## Prompt
For the data that follows, report how many lines include the string "orange", and write the number alone.

◇ ◇ ◇ ◇

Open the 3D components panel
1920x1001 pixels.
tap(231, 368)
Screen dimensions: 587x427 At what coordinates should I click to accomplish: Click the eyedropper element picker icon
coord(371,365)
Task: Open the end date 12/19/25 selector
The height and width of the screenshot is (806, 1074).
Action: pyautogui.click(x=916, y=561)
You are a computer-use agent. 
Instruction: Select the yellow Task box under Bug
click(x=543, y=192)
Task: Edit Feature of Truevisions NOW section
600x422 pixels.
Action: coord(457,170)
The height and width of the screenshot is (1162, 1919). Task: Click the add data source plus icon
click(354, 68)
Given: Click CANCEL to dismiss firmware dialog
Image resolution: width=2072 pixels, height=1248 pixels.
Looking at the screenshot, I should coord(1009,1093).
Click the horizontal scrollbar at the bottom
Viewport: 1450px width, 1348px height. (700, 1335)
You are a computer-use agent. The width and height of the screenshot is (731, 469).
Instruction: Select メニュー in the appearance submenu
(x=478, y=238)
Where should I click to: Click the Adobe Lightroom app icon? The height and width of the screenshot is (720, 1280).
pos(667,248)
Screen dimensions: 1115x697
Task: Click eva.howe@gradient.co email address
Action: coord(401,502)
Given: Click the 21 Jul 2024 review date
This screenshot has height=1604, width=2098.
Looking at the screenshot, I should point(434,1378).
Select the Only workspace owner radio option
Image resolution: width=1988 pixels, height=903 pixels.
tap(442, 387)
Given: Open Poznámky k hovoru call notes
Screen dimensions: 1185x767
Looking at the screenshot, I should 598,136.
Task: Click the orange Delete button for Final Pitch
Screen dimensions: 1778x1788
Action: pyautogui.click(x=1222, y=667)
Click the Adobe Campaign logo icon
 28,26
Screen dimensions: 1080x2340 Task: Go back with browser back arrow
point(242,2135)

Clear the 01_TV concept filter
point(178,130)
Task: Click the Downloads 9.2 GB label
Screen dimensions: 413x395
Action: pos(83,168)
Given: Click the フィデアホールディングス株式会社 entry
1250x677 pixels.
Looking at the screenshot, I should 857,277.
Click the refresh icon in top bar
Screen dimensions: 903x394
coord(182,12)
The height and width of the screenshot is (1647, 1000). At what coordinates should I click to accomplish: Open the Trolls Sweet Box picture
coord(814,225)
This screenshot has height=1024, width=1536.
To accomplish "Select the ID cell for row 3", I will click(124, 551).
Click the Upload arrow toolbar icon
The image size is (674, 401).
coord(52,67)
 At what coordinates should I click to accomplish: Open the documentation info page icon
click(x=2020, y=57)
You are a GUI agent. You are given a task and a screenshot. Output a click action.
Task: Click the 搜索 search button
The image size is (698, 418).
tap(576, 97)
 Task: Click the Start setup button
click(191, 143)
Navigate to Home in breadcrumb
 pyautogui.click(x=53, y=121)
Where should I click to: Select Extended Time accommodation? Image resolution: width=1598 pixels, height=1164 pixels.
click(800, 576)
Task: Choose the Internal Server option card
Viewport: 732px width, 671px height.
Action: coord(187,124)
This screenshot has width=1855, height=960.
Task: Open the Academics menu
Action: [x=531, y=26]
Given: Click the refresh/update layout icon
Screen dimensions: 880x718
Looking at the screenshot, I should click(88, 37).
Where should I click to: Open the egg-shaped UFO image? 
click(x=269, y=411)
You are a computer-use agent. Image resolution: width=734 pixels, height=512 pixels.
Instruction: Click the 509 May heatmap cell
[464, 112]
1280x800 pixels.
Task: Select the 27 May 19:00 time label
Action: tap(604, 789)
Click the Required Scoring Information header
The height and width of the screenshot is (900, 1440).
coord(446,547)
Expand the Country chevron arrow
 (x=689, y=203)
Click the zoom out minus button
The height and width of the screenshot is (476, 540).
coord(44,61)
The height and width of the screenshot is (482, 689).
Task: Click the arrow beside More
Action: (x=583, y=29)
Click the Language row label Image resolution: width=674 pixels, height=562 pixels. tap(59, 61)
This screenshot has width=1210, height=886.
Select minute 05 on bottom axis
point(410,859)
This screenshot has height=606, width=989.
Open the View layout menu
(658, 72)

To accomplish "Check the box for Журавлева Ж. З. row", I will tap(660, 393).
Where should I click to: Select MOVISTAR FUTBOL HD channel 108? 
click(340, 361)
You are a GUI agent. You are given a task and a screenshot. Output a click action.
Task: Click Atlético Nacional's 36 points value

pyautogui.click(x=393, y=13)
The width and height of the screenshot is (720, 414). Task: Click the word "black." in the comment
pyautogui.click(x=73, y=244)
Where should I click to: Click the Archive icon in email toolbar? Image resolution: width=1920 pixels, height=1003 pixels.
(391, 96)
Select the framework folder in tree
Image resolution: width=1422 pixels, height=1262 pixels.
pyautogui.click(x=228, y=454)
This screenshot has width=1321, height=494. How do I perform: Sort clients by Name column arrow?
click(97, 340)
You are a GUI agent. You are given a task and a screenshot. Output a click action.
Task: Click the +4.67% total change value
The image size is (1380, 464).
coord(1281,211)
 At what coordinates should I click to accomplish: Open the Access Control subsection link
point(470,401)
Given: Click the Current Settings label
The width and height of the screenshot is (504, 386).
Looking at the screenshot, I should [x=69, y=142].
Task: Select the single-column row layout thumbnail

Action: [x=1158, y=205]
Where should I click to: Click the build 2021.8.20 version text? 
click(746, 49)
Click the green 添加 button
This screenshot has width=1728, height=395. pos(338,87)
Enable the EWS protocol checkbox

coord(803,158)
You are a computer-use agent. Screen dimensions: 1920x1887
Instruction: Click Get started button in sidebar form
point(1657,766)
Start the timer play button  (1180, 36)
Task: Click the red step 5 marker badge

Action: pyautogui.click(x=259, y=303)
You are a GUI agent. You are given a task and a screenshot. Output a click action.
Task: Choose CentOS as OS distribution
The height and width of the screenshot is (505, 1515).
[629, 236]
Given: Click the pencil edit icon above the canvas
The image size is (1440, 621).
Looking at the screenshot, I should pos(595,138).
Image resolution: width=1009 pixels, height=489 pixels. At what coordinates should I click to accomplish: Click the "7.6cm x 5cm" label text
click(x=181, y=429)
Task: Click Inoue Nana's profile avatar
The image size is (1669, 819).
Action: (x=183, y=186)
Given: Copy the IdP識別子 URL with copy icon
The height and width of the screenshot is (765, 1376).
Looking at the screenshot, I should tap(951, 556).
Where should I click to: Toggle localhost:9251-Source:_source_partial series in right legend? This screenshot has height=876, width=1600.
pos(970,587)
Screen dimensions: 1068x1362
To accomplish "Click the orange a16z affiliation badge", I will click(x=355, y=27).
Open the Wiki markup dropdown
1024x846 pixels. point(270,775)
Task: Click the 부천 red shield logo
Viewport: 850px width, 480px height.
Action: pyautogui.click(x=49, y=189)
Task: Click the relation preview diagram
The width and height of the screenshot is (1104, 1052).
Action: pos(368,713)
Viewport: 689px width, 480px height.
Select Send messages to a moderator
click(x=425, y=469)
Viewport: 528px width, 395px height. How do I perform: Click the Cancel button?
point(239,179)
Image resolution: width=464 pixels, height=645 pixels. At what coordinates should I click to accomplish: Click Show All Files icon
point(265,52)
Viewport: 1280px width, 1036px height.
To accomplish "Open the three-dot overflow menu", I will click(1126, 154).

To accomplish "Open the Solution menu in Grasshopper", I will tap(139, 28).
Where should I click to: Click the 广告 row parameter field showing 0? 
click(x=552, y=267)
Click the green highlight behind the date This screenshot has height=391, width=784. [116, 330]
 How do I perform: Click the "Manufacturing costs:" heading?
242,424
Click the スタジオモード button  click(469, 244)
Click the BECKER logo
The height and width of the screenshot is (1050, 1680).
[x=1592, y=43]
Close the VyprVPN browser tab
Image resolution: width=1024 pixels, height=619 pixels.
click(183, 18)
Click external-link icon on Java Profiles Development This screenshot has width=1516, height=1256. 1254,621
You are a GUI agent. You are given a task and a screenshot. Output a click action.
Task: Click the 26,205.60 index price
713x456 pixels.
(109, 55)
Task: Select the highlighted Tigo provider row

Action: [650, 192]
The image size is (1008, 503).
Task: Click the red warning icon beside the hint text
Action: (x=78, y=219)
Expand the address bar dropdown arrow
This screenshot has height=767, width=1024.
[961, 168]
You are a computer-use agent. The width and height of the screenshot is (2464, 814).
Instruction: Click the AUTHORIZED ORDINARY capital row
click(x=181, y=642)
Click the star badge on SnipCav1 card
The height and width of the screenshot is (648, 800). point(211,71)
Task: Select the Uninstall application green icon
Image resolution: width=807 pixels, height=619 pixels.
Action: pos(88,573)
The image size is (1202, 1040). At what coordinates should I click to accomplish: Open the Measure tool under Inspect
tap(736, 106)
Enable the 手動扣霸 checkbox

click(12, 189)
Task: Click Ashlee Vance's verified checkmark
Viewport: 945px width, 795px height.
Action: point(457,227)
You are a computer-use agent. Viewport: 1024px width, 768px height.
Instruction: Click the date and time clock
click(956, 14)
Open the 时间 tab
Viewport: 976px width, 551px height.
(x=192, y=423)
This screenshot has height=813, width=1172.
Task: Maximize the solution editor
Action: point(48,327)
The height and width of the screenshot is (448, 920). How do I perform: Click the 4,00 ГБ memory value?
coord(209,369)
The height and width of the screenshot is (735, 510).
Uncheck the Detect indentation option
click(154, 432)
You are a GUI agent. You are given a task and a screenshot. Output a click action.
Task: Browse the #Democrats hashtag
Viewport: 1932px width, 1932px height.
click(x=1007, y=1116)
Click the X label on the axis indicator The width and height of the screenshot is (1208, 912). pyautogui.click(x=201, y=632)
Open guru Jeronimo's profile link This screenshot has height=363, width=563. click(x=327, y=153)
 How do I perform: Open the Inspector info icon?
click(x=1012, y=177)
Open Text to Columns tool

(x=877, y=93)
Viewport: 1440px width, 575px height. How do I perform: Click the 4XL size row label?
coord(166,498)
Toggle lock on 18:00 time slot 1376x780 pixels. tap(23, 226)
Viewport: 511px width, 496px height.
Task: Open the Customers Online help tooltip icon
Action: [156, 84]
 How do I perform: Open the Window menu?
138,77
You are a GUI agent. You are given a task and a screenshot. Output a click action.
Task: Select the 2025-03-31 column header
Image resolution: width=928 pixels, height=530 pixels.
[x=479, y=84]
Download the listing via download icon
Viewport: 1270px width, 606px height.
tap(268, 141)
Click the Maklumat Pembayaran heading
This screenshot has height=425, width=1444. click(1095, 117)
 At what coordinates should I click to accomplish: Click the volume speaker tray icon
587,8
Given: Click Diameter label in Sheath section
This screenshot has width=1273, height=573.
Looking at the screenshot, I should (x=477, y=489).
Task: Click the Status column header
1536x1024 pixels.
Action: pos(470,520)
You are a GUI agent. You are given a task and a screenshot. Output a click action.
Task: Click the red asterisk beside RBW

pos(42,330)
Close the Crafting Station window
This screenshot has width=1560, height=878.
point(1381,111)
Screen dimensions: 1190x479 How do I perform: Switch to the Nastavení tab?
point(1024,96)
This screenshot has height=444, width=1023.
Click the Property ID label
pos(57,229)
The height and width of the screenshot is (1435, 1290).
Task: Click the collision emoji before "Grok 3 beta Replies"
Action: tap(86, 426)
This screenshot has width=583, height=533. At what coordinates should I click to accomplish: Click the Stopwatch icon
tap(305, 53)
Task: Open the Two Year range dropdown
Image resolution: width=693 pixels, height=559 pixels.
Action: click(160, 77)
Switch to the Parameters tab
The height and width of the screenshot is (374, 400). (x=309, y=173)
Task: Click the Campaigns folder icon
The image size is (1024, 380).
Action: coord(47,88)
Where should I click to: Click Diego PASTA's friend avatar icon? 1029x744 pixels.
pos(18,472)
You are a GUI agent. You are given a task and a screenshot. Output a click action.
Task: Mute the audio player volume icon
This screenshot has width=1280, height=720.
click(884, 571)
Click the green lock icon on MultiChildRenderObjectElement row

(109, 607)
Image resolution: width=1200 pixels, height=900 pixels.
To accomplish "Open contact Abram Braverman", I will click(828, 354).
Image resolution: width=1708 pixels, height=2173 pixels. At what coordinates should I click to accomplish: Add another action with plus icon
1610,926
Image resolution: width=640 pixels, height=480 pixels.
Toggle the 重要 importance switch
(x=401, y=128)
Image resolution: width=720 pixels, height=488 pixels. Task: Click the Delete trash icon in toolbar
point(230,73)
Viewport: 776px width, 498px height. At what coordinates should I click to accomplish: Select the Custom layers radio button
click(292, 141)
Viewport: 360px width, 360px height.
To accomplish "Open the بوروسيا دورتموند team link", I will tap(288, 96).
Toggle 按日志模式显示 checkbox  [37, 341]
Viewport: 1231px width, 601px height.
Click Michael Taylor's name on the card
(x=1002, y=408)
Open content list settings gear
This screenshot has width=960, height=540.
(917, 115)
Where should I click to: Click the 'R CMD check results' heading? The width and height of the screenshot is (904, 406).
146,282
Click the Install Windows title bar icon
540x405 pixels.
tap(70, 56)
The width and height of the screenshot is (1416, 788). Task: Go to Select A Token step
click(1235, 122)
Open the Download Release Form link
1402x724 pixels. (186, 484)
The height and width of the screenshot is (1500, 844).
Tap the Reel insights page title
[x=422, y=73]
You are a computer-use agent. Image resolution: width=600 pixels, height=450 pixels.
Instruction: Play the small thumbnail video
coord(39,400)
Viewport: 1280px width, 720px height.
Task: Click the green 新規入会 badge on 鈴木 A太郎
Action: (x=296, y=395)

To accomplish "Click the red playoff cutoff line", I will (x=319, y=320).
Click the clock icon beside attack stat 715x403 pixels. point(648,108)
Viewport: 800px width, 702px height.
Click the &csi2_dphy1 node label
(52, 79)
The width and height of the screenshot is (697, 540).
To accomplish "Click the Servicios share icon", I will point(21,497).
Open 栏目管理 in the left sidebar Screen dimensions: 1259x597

◇ ◇ ◇ ◇

## Answer box
2